Our problem is that the traditional spoke and wheel model of hospital care with the specialist / community nurse, makes it is very difficult for us provide this service. Like venesections, if New South Wales Health was to supply us with appropriate materials, we would be more than happy to take on more of his work. We have the skills.
But where is the funding? If General Practice were funded, we could even provide hospital in the home services, but we cant compete with a free service. But I also suspect a long held hospital culture, with lack of respect and understanding of models for primary care and their funding. The trouble for the Emergency department is that they are at pointy end of a very hospital centered service. Could A+E Managers and NSW Health take a bigger look and consider how they could facilitate General Practice or the MBS to fund this service.
GP’s have shown they are already taking up the challenge.
agree with Bob Scott.
It is totally inappropriate that these patients are being sent to Emergency departments, particularly on weekends and after 5PM, with a request for an iron infusion. regardless of someone’s delusion as to its benefits, it is NOT an emergency.
I would remind Chris Lemoh that the purpose of iron in the body is in making Haemoglobin.
if a person has low iron but Haemoglobin within normal range, how can it possibly improve mental and physical wellbeing other than as a placebo ?
furthermore it ishould not be an emergency department issue.
Iron infusions are very beneficial especially in pregnant females who have morning sickness and cannot rely on dietary or oral supplements.
It is good to know that the awareness of iron deficiency has increased and corrected.
From the perspective of a general medicine clinic which sees +++ referrals for iron infusion without justification.
An iron infusion is a great therapy for iron deficiency and nothing else (e.g. ‘chronic fatigue and low mood’ etc, etc).
The criteria which demonstrate iron deficiency are
– iron studies (numerous issues in interpretation)
– microcytic hypochromic anaemia (simple interpretation).
Without these – iron infusion , no matter how many times it is given, is futile, wasteful and potentially harmful.
A referral need to have an FBE AND irons studies attached.
Also used postnatally after a PPH where Hb is less than 90 and mother is relatively asymptomatic. It is replacing blood transfusion in these circumstances.
Hospital based iron infusions are still using the longer slower Iron polymaltose infusion, despite longer stay, staff costs, higher infusion disposable costs, Increased side effects to the patient, unless the patient brings Their own Iron Carboxymaltose supply with them, ie still PBS funded.

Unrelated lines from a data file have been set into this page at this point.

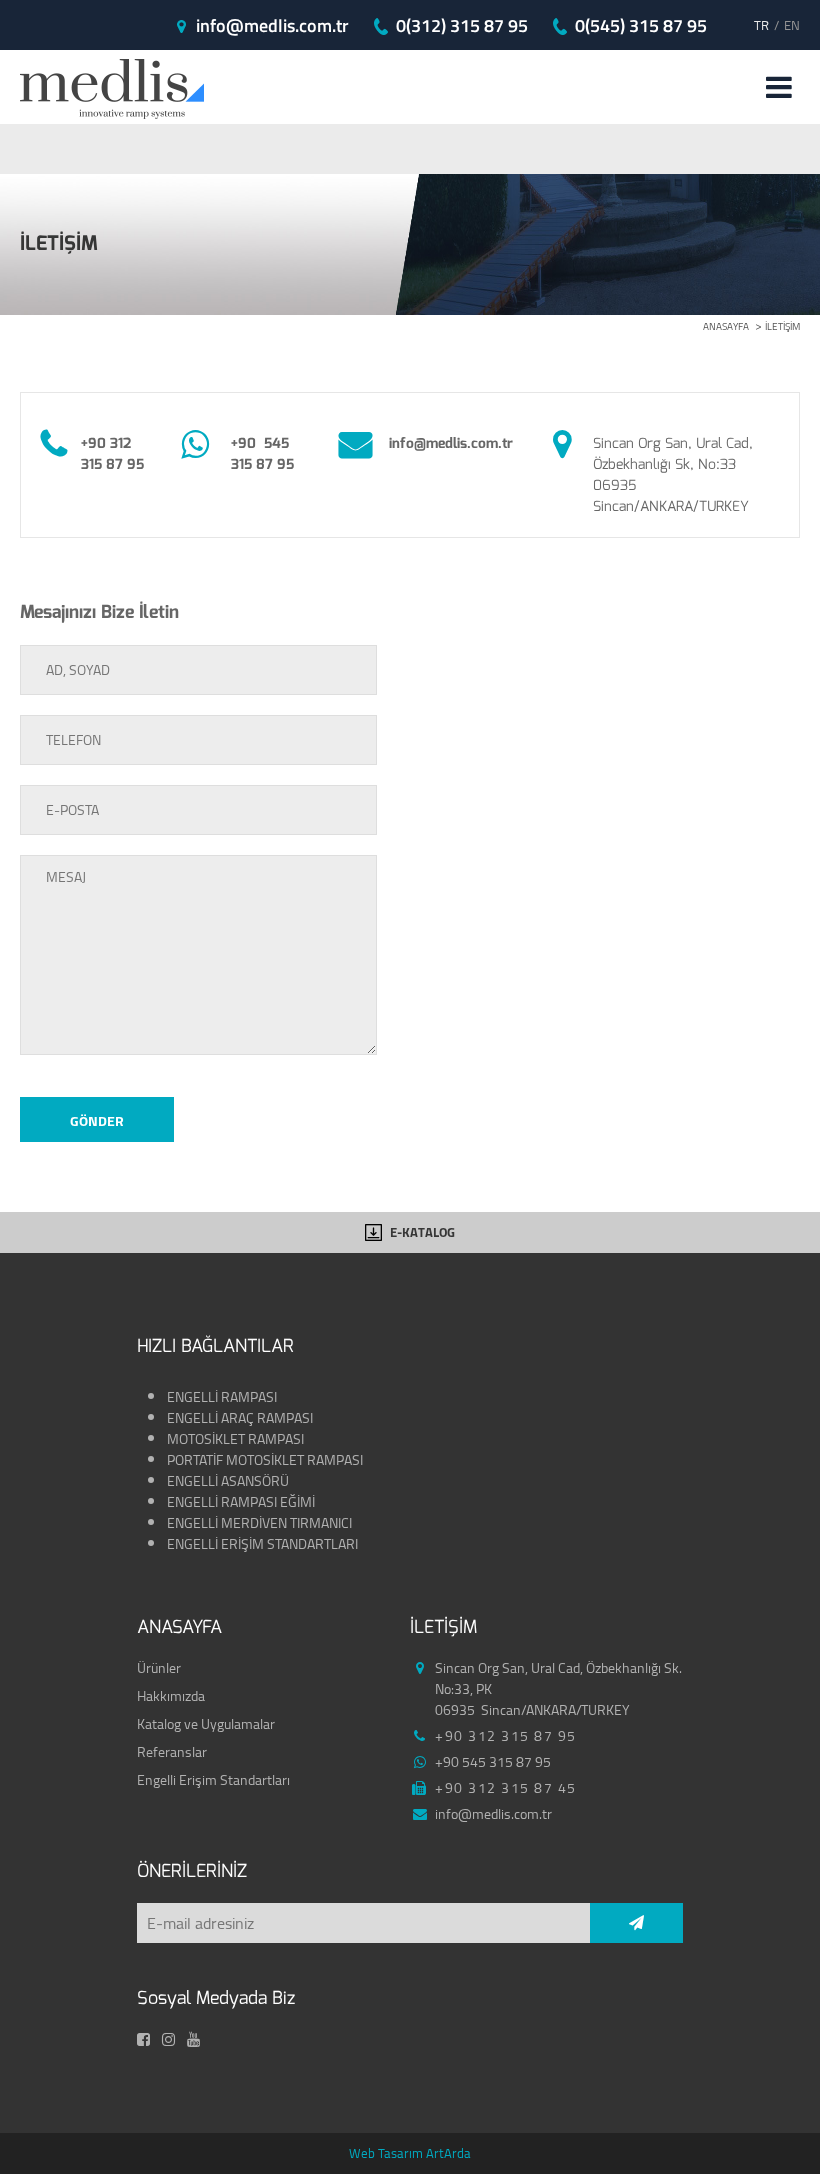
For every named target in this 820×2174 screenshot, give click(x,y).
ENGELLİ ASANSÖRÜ (228, 1481)
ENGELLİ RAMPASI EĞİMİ (242, 1502)
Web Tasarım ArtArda (410, 2153)
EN (792, 25)
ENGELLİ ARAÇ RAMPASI (240, 1418)
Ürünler (159, 1668)
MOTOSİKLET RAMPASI (237, 1439)
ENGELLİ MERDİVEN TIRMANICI (259, 1523)
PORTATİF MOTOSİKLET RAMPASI (266, 1460)
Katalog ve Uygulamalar (206, 1724)
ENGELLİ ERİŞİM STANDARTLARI (262, 1544)
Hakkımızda (171, 1696)
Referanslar (172, 1752)
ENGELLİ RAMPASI (222, 1397)
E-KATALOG (422, 1232)
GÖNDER (97, 1121)
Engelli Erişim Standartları (213, 1780)
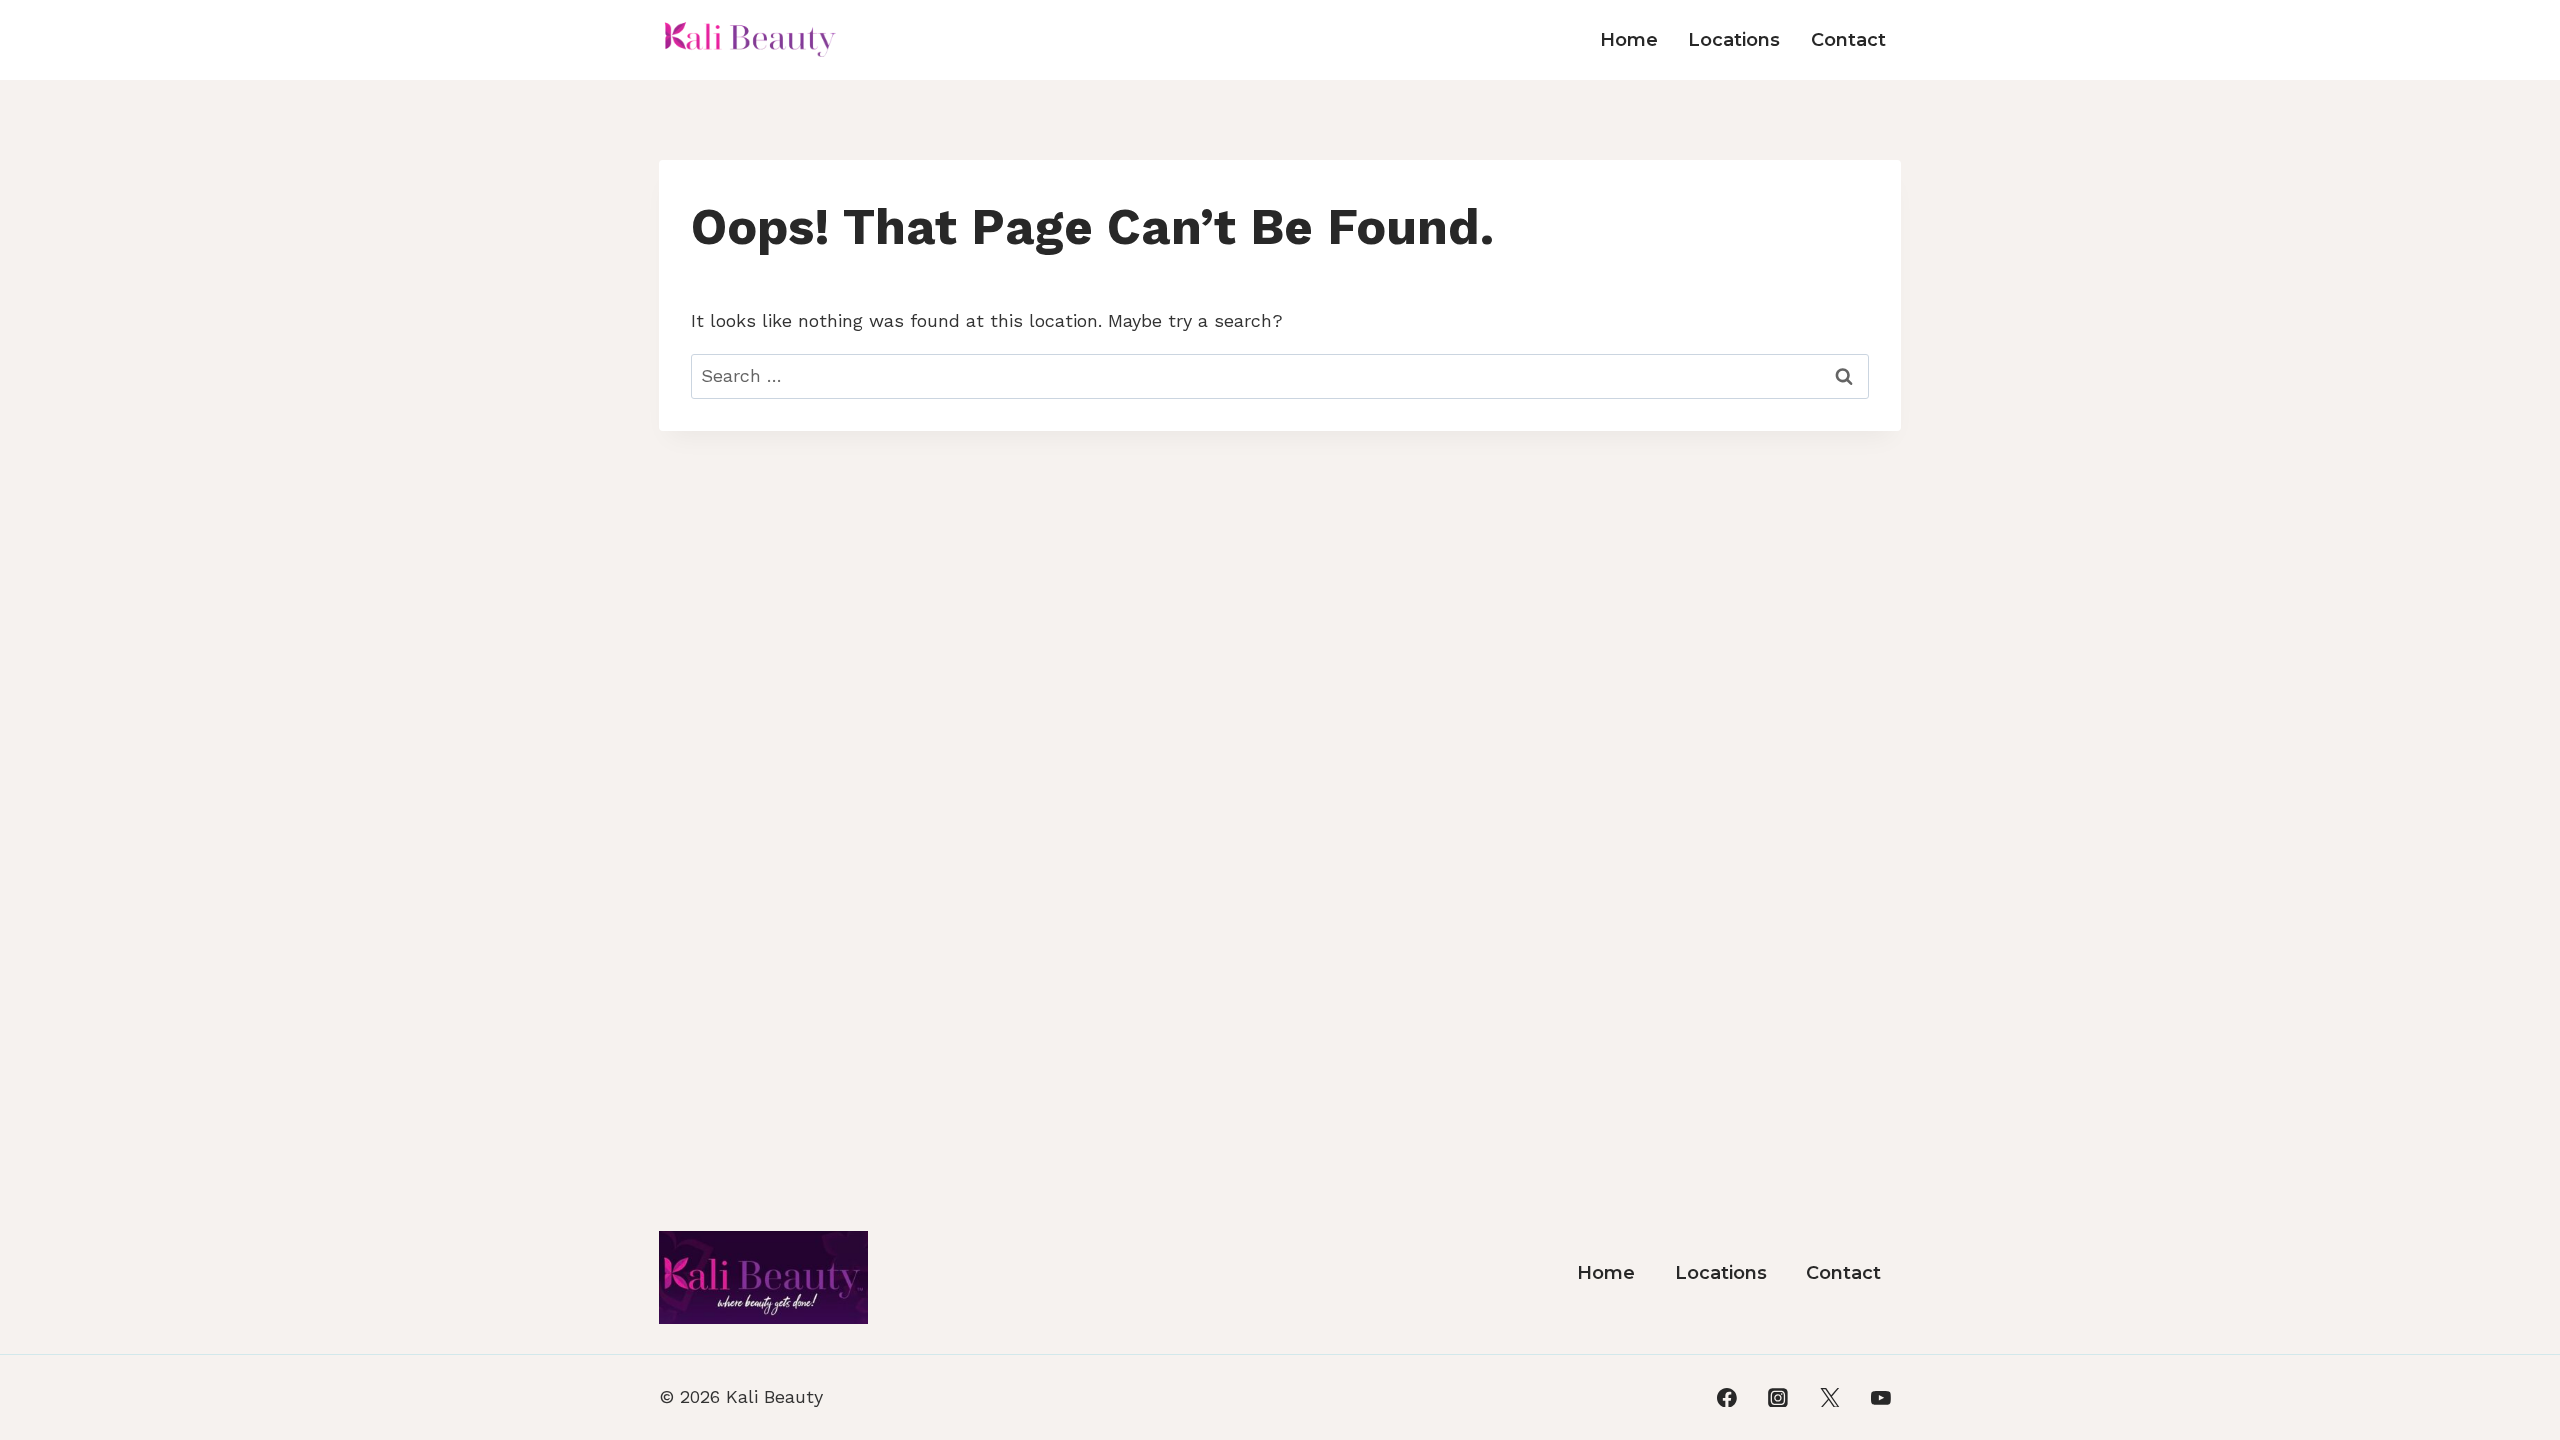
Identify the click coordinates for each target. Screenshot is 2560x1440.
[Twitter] (1830, 1398)
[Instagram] (1778, 1398)
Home (1629, 40)
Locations (1734, 40)
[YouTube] (1881, 1398)
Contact (1848, 40)
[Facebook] (1727, 1398)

I think IV iron has great potential for improving physical and mental health – I see a lot of women with chronic fatigue and low mood, who appear to have symptomatic improvement with IV iron, because their adherence to, and tolerance of of, oral iron supplements is not good.
I do wonder whether the overall risk-benefit ratio favours IV iron: specifically, are the infusion-related adverse events adequately factored in; and are the risks of iron overload (particularly long-term risks) being accounted for.
This needs more study in the primary care setting, including long-term quality of life and health measures for women from a diverse range of backgrounds, particularly women from culturally and linguistically diverse backgrounds and those experiencing marginalisation and social disadvantage.
I agree that that intravenous iron is being overused. I would like to see clear evidence to suggest benefit vs placebo and also conventional oral iron and haematinic supplements.
As an Emergency physician I’m fed up being sent patients both from general practice and other specialists for an ’emergency iron infusion’. Please stop doing it and I’ll stop refusing to do it and sending these patients back to you.
Yes, honestly, it’s now become an Emergency thing.